« Pupo di zucchero, la festa dei morti » texte et m.e.s. d’Emma Dante

Magicienne, sorcière, prêtresse, comment faudra-t-il appeler une metteuse en scène qui nous convie à une cérémonie théâtrale, avec tout ce qu’elle implique de magie, de sacré, voire de funèbre et de joyeux? Car la festa dei morti, ce n’est pas la lugubre Toussaint. Sur scène, cette fête n’a rien d’une danse macabre, c’est une célébration remplie d’allégresse. Tout un rituel s’accomplit sur le plateau, à la faveur d’une performance qui convoque texte, danse, lumière, tableaux et sculpture. Une sorte de spectacle total, n’était la quasi absence de musique. Emma Dante aime faire évoluer ses acteurs sur un fond de silence et d’obscurité. Du noir jaillit la lumière et le jeu éblouissant des acteurs. Qui évoluent en groupe, selon une tradition que la metteuse a bien établie de spectacle en spectacle. La troupe, le groupe, la collectivité humaine sont des éléments fondamentaux de son théâtre, à l’image de la vie sociale en Italie, spécialement dans le Sud.

Alors qu’est ce que cette histoire?

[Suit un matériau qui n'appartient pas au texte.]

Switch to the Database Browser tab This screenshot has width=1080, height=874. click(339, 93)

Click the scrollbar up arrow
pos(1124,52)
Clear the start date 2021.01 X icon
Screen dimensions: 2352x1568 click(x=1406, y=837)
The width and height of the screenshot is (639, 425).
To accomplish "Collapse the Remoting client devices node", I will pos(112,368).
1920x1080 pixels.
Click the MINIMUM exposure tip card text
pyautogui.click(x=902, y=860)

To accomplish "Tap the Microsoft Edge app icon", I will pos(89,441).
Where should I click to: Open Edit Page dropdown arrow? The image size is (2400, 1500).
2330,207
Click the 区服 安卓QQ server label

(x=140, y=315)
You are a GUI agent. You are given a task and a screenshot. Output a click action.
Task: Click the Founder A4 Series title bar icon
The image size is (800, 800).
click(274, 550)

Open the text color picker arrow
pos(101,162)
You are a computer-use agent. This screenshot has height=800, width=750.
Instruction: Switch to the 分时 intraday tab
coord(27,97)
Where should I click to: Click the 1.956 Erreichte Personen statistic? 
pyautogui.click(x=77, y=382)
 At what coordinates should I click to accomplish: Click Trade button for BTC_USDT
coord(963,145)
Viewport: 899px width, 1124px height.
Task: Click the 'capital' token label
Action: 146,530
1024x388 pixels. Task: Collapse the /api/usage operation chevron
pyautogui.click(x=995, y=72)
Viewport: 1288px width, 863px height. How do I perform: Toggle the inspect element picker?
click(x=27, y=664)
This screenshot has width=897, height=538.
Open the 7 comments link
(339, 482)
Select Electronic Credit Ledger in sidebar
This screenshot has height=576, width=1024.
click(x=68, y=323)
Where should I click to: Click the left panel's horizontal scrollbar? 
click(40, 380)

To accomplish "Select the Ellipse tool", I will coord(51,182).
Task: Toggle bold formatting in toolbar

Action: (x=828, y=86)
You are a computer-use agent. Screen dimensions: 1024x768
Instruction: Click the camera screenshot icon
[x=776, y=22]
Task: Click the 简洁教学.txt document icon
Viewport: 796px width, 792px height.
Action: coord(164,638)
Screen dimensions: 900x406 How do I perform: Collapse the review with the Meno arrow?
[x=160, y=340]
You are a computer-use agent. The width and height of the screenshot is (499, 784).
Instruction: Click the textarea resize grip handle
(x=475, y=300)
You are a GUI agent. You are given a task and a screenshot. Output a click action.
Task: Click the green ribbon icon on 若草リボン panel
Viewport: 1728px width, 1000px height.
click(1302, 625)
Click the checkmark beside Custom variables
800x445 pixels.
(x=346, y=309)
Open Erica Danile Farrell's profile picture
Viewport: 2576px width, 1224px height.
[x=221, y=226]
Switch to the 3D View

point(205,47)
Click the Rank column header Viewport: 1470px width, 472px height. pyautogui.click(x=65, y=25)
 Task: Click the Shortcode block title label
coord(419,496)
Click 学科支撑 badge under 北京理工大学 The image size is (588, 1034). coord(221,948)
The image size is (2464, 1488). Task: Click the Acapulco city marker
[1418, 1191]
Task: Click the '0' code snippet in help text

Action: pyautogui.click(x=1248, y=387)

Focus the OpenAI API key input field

Un vieil homme, tout accablé de solitude et de douleur s’apprête à organiser sa fête des morts en confectionnant une pâtisserie : ce sera le « pupo di zucchero », la figurine sucrée, offrande aux défunts de la famille. Dans cette tradition du sud de l’Italie, les morts reviennent le 2 novembre partager la fête de famille et offrir des cadeaux aux enfants. A l’inverse de Noel, fête de la natalité, celle-ci est la fête des défunts, mais les deux célèbrent la vie. Car les morts ne reviennent pas participer à la fête comme des fantômes ou des puissances menaçantes; ils reviennent tels qu’ils étaient dans leur pleine jeunesse, dansant, jouant, se livrant à mille agaceries.

Pour donner vie à ce rituel, la metteuse en scène a convoqué un texte de Giambattista Basile, auteur napolitain du XVIème siècle, Le Conte des contes qu’elle adapte librement, tout en restant fidèle au dialecte napolitain (mâtiné de quelques répliques en français), ainsi que le sculpteur Cesare Inzerillo, dont le tableau final présente un groupe de dix poupées à taille humaine, sorte de pupazzi, assez ressemblantes aux corps embaumés que l’on peut voir aux catacombes des Capucins à Palerme. Chaque pupazzo est pourvu d’un élément de costume symbolisant sa personnalité, de façon à rendre leur âme aux défunts. Le funèbre se mêle étroitement à la vie et la mort est célébrée à l’instar de la vie et investie de beauté. Les défunts ne sont pas des cadavres. A chacun d’eux correspond un acteur qui figure l’être qu’ils étaient de leur vivant. Ainsi, l’évocation des morts dans le songe du viellard est une convocation sur scène des chers défunts, se rassemblant autour de lui pour redonner vie à la famille, avec tout ce que celle-là comporte de joie, de disputes, de cris et de danse. Chacun est évoqué dans l’histoire et le caractère qui lui sont propres. Tout en rappelant La Classe morte de Tadeusz Kantor, le spectacle n’en a pas la morbidité foncière. Il est au contraire plein d’énergie. L’allegresse s’entremêle avec la mélancolie du vieillard, au gré de sa rêverie et de son réveil. L’explosion de vie l’emporte finalement sur la tristesse, dans un tourbillon d’évolutions chorégraphiques et de superpositions de voix. C’est la fête des couleurs, de la lumière, de la danse, sans qu’on oublie pour autant la présence de la mort. Vie et mort coexistent dans le même espace, celui de la mémoire familiale.

Dialogue entre les cultures, entre le monde des vivants et le monde des morts, entre passé et présent, entre tradition et modernité, le spectacle est passage; il articule le privé (l’histoire familiale) et le public (partage d’une expérience commune). Il est tout à la fois exercice de mémoire et conjuration d’un tabou.